How would they know to create B before Emacs issues any system call
that uses B?

And how is this case different from the case that Emacs calls
(rename-file A B) thinking B doesn't exist (e.g., because some prior
code tested that)?

Anyway, I firmly believe we should be backward compatible as a
fallback.  It is okay for the fallback to be insecure, as the current
code is also insecure.  But I don't think we should fail use cases
that previously were legitimate, for many years.  If my proposal is
not workable, we should come up with something that is.

> > What I don't quite understand is what will happen under your proposal
> > to the calls of the form (rename-file A B) where B names an existing
> > directory and doesn't end in slash?  Will it fail, sometimes or
> > always?
> 
> On POSIX systems rename-file will fail if B is a nonempty directory, and will 
> succeed if B names an empty directory (this is all assuming B is not itself a 
> directory name). Ideally MS-Windows would be compatible; if not, we'd have to 
> document the incompatibility.

I see no problems in being compatible in this sense.  But wiping out
the empty directory instead of moving the first argument into it is
an incompatible change, and we should avoid that.

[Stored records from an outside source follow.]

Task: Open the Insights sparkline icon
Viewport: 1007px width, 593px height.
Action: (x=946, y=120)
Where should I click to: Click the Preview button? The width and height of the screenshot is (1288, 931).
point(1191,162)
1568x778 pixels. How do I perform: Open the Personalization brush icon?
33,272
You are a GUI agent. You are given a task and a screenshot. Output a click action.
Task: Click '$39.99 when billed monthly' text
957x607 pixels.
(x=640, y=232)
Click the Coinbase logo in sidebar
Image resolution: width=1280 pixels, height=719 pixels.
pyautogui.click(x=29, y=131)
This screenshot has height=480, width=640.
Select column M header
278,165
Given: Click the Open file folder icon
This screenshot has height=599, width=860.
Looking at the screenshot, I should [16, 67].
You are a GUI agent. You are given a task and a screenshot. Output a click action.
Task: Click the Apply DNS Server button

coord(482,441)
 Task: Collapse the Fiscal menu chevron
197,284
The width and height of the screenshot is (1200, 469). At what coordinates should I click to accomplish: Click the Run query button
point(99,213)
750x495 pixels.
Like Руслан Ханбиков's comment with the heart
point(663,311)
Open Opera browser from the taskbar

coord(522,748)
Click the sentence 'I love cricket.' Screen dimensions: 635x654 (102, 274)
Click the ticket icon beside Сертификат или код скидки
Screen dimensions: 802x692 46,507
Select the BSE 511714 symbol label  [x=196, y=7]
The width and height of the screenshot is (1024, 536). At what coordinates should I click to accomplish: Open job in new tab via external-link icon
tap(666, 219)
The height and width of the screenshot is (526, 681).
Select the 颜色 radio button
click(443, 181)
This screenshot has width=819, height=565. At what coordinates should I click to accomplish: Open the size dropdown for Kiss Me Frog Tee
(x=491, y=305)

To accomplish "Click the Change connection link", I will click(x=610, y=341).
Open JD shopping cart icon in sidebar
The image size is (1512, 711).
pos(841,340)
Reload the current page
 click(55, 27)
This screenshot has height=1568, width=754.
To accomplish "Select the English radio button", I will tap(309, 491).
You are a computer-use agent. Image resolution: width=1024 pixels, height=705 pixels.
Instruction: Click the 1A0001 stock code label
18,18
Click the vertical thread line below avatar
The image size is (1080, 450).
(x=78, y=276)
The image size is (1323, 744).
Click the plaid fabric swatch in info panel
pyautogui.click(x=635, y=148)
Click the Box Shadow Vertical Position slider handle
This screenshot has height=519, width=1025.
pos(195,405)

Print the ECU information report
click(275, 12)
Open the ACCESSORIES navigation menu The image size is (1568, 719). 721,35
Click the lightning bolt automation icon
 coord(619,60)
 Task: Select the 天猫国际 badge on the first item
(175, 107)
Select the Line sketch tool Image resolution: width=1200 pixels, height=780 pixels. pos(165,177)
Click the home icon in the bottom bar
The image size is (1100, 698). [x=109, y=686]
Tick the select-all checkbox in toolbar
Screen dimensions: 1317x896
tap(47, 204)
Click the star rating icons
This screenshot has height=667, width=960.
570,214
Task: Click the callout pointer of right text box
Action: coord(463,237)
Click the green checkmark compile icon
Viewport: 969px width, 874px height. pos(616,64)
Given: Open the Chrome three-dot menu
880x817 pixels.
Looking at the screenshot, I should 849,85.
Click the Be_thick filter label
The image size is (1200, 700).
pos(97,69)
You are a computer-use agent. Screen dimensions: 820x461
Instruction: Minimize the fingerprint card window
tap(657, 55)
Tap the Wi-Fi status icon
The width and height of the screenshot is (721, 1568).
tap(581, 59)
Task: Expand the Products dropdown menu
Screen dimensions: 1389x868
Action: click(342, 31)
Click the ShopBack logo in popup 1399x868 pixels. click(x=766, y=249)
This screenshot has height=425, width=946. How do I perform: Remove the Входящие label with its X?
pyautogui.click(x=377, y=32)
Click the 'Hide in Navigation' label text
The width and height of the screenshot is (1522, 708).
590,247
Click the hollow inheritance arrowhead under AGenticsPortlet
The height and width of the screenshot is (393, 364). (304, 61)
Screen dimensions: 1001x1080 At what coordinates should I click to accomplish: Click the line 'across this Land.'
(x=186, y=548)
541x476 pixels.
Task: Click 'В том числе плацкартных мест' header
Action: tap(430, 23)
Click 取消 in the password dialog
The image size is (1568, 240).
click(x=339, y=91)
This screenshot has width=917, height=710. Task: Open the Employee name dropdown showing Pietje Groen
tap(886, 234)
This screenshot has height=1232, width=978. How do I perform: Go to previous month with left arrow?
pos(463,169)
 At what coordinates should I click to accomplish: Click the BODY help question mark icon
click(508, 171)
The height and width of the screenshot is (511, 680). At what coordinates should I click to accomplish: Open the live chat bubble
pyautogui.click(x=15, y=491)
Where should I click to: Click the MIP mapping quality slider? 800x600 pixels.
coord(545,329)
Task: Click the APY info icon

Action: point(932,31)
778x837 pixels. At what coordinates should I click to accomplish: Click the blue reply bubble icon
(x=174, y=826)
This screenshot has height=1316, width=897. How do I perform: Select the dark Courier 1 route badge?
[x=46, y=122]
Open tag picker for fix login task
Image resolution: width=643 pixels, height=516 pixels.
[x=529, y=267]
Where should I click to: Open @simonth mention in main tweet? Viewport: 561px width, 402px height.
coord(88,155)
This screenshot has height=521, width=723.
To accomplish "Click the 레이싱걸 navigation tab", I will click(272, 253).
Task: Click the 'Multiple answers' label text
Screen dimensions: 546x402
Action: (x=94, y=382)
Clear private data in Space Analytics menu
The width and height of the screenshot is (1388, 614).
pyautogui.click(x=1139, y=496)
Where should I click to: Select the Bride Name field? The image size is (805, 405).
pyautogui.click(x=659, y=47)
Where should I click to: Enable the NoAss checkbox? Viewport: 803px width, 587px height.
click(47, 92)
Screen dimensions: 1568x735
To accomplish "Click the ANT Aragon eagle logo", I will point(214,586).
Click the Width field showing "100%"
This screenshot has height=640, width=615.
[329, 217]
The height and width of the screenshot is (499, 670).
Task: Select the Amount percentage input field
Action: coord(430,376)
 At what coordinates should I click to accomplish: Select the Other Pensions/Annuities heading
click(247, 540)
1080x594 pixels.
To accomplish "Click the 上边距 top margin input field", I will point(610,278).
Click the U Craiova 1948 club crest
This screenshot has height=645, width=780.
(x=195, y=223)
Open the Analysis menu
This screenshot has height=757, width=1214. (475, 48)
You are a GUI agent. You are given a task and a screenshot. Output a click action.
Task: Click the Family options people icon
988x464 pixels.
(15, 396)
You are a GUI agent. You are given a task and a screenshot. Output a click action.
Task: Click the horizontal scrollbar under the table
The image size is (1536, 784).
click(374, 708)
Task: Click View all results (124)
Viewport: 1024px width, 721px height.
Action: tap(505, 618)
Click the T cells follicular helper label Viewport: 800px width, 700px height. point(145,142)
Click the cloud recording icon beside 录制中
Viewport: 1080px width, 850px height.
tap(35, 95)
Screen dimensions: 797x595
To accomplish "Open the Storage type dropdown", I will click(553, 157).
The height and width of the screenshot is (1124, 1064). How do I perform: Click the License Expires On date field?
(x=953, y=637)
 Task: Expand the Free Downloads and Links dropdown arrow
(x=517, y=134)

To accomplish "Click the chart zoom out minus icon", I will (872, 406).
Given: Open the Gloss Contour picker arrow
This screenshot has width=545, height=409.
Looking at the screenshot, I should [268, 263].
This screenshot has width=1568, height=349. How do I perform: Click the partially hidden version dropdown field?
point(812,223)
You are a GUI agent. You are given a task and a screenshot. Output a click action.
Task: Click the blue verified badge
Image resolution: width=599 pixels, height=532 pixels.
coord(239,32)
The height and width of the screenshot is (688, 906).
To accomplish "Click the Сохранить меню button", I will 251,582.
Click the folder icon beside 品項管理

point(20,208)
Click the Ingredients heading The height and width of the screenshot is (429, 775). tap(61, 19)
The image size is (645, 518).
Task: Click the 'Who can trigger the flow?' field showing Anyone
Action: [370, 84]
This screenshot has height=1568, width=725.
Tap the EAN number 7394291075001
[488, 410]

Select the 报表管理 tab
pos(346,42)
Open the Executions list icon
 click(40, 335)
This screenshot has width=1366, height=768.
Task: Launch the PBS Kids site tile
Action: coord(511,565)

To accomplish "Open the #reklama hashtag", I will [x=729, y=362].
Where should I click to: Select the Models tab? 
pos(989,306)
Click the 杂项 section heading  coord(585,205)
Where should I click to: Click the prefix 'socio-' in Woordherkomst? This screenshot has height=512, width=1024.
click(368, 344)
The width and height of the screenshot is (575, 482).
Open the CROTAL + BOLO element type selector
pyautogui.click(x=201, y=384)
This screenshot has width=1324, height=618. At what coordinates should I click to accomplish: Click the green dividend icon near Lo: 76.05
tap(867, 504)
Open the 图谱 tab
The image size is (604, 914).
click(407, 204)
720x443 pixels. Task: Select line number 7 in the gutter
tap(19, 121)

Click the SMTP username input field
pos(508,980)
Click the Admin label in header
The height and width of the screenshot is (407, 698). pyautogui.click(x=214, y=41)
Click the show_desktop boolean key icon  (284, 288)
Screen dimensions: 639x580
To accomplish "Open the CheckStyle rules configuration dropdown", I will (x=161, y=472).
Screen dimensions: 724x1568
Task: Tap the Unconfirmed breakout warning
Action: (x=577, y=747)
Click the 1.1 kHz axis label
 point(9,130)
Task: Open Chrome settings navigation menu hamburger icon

> Thanks, good point, I plan to update the proposed patch accordingly and to 
> follow up soon.

Please say in the manual explicitly that what you call "directory
name" should end in a slash.  Yes, I know this is already described
elsewhere in the manual, but since this is important in this case, it
doesn't hurt repeating it.  It's especially important in the doc
string and in lispref manual, since there the slash must be explicit,
whereas in the interactive usage I believe RET might complete the
slash.